In a manner of speaking, the legacy of renunciation of philosophy and methodology led much of the orthodox economics profession to behave in ways rather similar to the Seekers from 2008 onwards. The parallels between the Seekers and the contemporary economics profession are, of course, not exact. The Seekers were disappointed when their world didn’t come to an end; economists were convinced their Great Moderation and neoliberal triumph would last forever, and were disappointed when it did appear to come to an end. The stipulated turning point never arrived for the Seekers, while the unsuspected turning point got the drop on the economists. The Seekers garnered no external support for their doctrines, indeed, quitting their jobs and contracts prior to their Fated Day; the economists, on the other hand, persist in being richly rewarded by many constituencies for remaining stalwart in their beliefs.
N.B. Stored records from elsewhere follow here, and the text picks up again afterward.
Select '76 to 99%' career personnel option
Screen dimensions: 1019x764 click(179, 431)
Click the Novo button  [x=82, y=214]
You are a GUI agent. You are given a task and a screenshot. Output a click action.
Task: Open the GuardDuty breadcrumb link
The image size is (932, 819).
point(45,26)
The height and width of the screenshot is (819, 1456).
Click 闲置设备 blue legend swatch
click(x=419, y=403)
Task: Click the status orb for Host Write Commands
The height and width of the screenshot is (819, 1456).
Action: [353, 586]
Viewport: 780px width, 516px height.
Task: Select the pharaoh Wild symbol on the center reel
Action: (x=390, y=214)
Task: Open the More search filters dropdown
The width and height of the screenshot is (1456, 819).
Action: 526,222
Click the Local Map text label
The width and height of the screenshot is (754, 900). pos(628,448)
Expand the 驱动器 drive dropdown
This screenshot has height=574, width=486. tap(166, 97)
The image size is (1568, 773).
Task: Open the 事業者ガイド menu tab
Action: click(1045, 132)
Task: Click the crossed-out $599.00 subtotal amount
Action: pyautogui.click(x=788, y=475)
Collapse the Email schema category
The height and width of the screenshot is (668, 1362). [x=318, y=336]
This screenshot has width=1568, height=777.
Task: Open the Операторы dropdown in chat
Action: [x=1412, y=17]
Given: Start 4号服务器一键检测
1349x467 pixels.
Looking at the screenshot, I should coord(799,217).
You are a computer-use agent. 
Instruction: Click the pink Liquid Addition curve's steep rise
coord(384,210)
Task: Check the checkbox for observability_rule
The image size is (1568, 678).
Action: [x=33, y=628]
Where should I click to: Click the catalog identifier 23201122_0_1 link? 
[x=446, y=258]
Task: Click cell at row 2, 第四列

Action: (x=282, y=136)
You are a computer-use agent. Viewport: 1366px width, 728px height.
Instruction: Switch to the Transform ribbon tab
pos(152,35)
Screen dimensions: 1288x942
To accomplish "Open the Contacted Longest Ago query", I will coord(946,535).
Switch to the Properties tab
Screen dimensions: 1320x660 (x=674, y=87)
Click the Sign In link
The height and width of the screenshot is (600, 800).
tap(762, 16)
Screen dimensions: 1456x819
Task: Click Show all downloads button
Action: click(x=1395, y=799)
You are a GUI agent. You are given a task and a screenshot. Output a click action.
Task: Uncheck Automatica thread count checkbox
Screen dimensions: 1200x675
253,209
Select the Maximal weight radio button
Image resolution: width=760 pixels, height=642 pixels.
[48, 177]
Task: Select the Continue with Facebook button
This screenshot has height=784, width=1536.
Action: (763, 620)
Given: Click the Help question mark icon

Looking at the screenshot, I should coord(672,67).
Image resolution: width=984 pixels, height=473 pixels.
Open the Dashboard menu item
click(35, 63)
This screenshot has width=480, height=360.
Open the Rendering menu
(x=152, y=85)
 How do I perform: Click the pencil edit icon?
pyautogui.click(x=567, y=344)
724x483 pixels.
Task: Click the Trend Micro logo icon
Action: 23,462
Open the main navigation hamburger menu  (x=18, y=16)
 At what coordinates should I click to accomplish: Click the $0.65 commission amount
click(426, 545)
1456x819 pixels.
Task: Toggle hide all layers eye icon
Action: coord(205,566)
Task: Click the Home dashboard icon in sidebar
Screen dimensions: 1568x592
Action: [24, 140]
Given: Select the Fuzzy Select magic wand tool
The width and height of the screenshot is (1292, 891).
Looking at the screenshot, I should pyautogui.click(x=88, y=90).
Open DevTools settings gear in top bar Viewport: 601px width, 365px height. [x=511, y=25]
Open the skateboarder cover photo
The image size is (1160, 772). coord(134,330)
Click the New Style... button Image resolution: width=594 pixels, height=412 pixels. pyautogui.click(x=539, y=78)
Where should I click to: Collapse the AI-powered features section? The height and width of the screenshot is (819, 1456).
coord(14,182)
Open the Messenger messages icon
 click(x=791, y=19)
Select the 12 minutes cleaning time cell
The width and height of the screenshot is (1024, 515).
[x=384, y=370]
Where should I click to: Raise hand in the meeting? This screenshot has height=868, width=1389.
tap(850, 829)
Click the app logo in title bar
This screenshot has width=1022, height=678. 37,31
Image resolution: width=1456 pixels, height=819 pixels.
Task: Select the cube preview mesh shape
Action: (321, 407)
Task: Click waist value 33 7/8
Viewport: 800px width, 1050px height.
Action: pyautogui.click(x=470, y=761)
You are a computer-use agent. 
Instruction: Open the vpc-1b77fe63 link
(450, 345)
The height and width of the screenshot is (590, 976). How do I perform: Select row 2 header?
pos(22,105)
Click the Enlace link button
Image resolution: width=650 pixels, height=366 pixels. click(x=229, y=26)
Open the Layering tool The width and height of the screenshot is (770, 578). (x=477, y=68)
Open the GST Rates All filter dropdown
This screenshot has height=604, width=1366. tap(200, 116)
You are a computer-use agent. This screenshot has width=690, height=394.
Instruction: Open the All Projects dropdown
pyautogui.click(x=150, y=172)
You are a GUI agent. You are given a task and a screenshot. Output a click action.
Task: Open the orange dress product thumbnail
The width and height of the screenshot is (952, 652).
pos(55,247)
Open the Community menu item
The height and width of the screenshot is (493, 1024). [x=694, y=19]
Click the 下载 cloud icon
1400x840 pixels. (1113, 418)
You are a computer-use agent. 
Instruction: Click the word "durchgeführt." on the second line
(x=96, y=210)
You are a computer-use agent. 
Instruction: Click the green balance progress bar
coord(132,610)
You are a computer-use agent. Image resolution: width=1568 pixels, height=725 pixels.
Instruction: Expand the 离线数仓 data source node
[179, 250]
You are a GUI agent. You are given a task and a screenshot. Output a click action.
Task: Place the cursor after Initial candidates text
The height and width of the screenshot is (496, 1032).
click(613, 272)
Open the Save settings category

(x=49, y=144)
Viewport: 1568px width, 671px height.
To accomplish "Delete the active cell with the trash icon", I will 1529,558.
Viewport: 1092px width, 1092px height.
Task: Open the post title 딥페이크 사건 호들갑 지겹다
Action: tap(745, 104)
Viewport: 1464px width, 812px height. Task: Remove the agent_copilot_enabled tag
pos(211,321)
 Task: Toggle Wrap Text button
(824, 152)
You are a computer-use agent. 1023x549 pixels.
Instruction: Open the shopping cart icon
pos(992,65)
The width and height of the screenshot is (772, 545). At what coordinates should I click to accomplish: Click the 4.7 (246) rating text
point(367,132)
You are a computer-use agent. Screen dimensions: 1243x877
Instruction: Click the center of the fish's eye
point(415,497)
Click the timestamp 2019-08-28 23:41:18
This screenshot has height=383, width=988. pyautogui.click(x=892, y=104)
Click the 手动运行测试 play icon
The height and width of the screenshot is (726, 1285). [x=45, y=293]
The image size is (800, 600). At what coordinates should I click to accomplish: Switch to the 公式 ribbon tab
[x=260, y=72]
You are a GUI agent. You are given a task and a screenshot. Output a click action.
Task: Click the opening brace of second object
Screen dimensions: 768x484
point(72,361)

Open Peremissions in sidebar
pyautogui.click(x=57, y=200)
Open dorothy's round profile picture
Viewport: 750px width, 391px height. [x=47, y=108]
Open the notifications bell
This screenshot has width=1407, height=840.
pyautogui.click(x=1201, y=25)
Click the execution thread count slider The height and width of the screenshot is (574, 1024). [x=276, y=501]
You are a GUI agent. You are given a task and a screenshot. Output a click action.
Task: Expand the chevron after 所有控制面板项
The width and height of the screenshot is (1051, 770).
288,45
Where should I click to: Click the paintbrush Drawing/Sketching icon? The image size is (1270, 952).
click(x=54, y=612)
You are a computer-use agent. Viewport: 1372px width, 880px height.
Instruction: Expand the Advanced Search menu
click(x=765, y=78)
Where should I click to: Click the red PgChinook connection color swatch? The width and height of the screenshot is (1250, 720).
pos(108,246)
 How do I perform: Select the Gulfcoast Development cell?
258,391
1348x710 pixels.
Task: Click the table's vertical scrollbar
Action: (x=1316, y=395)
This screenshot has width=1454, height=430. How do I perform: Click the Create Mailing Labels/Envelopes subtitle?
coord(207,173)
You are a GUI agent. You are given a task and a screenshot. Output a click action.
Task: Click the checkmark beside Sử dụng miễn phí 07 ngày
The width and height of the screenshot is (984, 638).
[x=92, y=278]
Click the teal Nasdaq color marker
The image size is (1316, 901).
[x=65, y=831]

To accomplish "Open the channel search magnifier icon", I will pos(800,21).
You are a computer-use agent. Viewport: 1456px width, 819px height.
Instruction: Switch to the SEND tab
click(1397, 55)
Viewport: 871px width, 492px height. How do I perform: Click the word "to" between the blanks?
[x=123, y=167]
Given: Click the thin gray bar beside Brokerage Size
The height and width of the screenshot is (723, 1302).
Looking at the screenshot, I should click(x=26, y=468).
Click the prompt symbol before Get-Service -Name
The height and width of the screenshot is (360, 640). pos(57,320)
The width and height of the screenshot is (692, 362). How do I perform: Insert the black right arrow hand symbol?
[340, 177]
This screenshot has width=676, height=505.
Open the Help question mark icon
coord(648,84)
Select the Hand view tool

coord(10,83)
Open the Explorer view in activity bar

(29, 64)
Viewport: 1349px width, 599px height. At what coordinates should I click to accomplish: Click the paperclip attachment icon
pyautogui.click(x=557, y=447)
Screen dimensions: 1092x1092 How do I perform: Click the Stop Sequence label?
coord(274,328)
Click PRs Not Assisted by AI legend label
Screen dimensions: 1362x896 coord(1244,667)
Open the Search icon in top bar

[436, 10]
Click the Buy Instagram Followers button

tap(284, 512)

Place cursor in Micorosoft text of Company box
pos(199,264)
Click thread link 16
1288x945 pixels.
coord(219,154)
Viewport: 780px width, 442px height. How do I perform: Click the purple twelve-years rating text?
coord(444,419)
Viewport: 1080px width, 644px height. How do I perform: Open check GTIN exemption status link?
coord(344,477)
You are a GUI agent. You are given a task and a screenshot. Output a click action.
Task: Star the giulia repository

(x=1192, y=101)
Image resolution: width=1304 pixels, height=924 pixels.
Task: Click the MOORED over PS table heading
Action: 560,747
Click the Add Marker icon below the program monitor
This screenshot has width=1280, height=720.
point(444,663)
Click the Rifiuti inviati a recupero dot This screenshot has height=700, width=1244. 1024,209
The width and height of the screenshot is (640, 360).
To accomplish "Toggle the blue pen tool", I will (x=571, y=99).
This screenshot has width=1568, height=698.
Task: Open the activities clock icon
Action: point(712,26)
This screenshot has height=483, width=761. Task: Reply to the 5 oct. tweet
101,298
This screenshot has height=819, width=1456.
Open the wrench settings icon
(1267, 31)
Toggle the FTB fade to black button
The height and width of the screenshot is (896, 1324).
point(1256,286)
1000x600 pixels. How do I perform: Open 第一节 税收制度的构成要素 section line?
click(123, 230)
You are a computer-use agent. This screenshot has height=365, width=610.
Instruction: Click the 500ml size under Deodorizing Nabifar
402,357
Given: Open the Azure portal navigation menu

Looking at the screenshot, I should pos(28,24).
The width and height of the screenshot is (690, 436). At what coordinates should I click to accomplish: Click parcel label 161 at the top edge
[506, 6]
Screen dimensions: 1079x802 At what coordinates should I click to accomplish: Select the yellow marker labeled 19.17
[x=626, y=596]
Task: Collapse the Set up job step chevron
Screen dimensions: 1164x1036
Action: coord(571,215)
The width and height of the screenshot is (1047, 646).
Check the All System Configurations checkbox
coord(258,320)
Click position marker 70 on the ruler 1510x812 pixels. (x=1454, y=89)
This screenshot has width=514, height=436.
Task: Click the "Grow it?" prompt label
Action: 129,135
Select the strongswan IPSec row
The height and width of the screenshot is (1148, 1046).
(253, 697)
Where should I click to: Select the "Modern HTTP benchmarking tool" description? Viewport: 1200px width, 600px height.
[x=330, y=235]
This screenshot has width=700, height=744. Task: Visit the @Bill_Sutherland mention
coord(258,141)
The public press was never friendly towards the Seekers; it only turned on the economists with the financial collapse. (There are already signs it may be reverting to its older slavish adoration, however.) But nonetheless, the shape of the reactions to cognitive dissonance was amazingly similar. The crisis, which at first blush might seem to have refuted most everything that the economic orthodoxy believed in, was in the fullness of time more often than not trumpeted from both the Left and the Right as reinforcing their adherence to neoclassical economic theory. Thus was made manifest the ‘spontaneous methodology of the economics profession’.